Remember when President Obama said Ronald Raygun was the epitome of what a president should be, that he admired him?
Well welcome to reality here we go again, and this folks will help to explain exactly why the next four years will be just like the last four or maybe worse.
Obama says he'd be seen as moderate Republican in 1980s
Now I know there will be those that say "I want a pony" or "I'm a hater" or " I never liked him anyway" and you know they may have a point. You what they don't have? Defense against the mans own words.
jump
"The truth of the matter is that my policies are so mainstream that if I had set the same policies that I had back in the 1980s, I would be considered a moderate Republican,"
Ok your "Democratic" president just told you he was a moderate republican. Let's delve deeper...
PBO: The most important thing is to remember that the future of Venezuela should be in the hands of the Venezuelan people. We've seen from Chavez in the past authoritarian policies, suppression of dissent. I won't speculate on what the medical condition is, but what our policy is constantly designed to do is to make sure that you have the voices of ordinary Venezuelans expressing themselves that they have freedom, that they're able to if they're working hard to succeed in that country, and we would want to see a strong relationship between our two countries, but we're not going to change policies that prioritize making sure that there's freedom in Venezuela.
Hmmm...
Liberals Back to Giving Obama a Pass
If I were to describe a president who escalated a cruelly pointless war, raised more than twice as much campaign money from large individual donors as from small ones (including more than $27 million from lawyers and lobbyists), engaged in widespread violations of civil liberties and the Constitution, and whose most vaunted legislative achievements were to protect banks and pave the way for transfers of large amounts of money from the public treasury to private insurance companies, you would probably assume I was talking about a right-wing Republican.
But I’m talking about President Obama, a Democrat, and more than a month after he defeated Mitt Romney for re-election, I remain mystified by the hysteria that took hold of liberals when it appeared, briefly, that he might lose. Liberal guilt over the president’s numerous broken pledges and his early passivity in dealing with a discredited Republican minority can partly explain the outraged tone of the American “left” whenever it got the chance to blast Romney.

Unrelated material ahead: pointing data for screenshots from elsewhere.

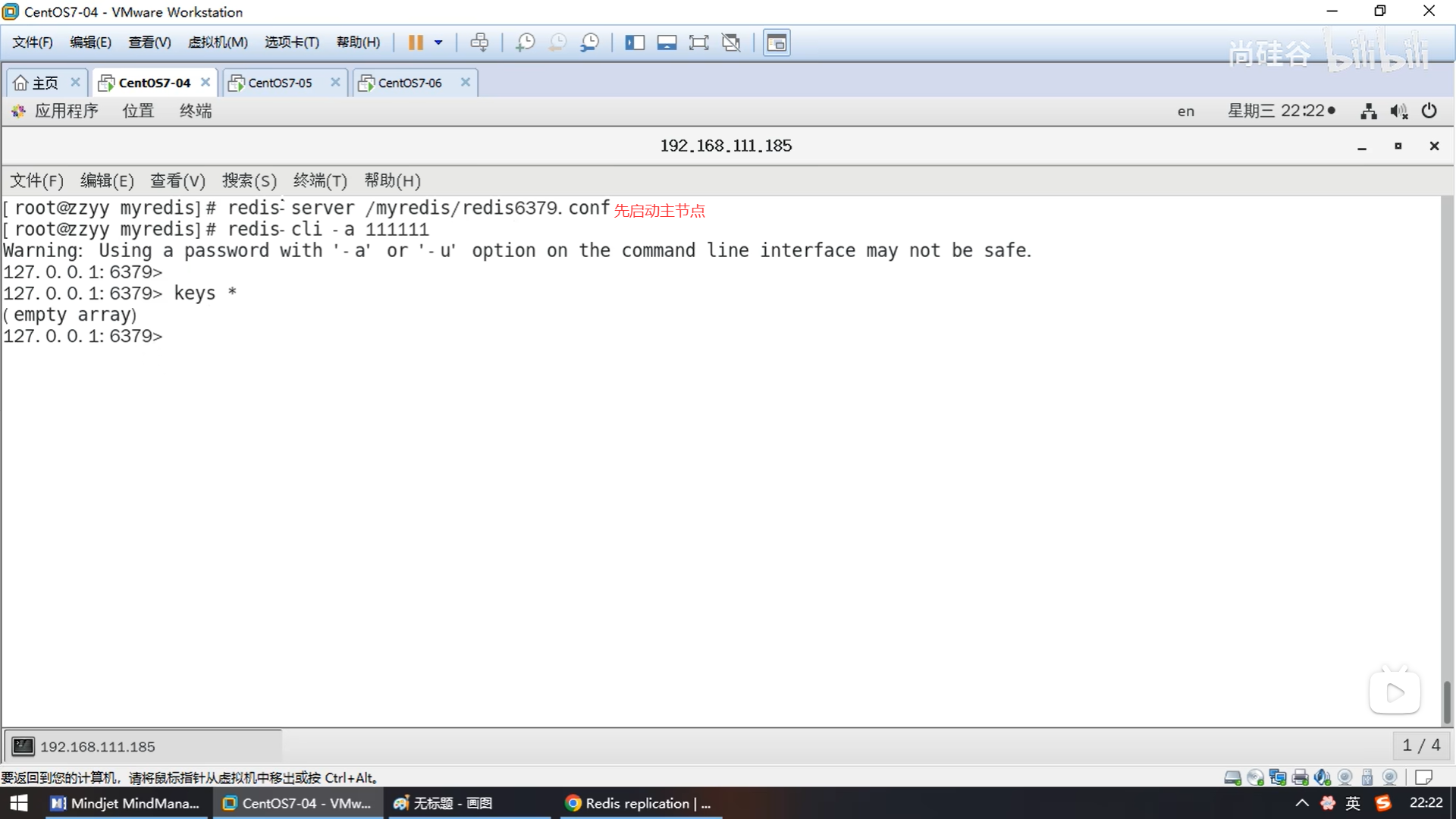Enter full screen mode
Screen dimensions: 1456x819
click(698, 42)
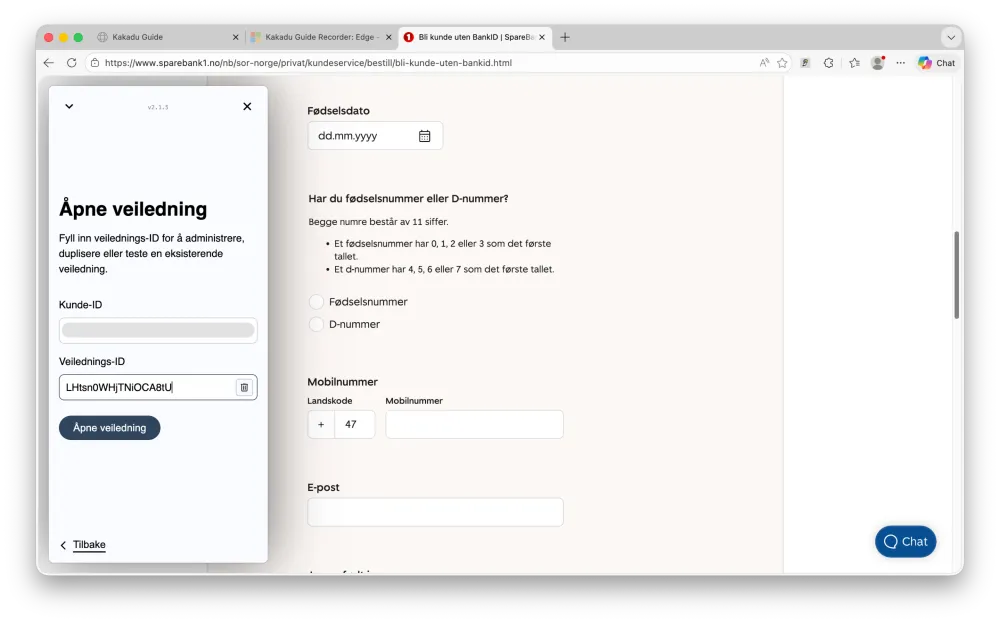Viewport: 1000px width, 623px height.
Task: Expand the tab search dropdown arrow
Action: (x=950, y=37)
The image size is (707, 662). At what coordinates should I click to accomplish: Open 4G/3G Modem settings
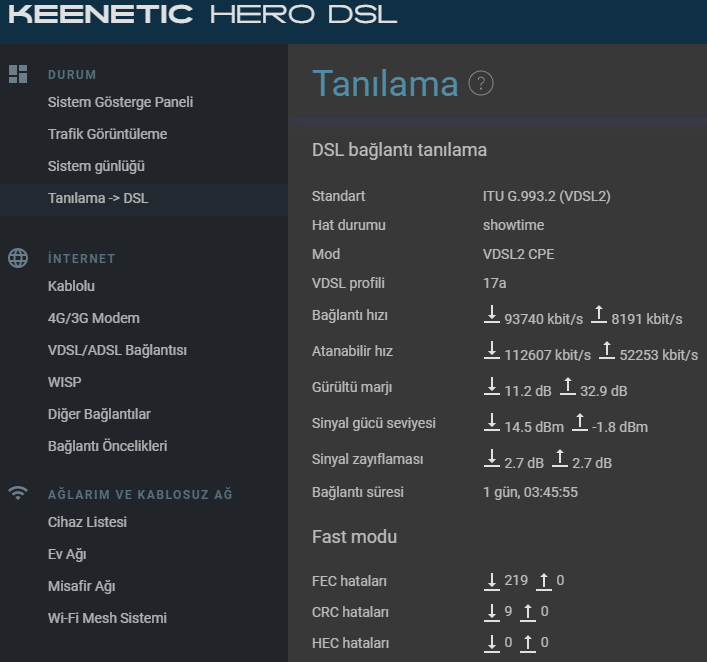[94, 318]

At the same time, attacks on Obama from the far right provoked reflexive defenses from people disgusted by such idiotic paranoids as the “Birthers.” However, this doesn’t entirely account for the cravenly soft treatment accorded the incumbent over the past four years. And now that Obama appears poised to push substantial parts of Social Security and Medicare over the “fiscal cliff” — in exchange for a paltry, largely symbolic, increase in the top marginal income-tax rate — we might ask whether liberals will once again rise to Obama’s defense, no matter how indefensible his actions.
Well at least we will never kill kids like that dude in CT. ...
Let’s also Remember the 176 children Killed by US Drones
Of the some 3000 persons killed by US drones, something like 600 have been innocent noncombatant bystanders, and of these 176 were children. In some instances the US drone operators have struck at a target, then waited for rescuers to come and struck again, which would be a war crime. Obviously, children may run in panic to the side of an injured parent, so they could get hit by the indiscriminate second strike.
Oh well I tried. Be nice if they did too. Words are nice actions are a whole different reality.
Update
The children of Japanese-Americans whose internment during World War II was upheld by the infamous Supreme Court ruling Korematsu v. United States are stepping into a new legal battle over whether the military can indefinitely detain American citizens.
Writing that their parents "experienced first-hand the injustice resulting from a lack of searching judicial scrutiny," the children of Fred Korematsu and other Japanese-Americans who were interned filed a brief on Monday in support of a lawsuit against the National Defense Authorization Act of 2012. Critics say the law allows the military to lock Americans away without trial merely on suspicion of support for terrorist organizations.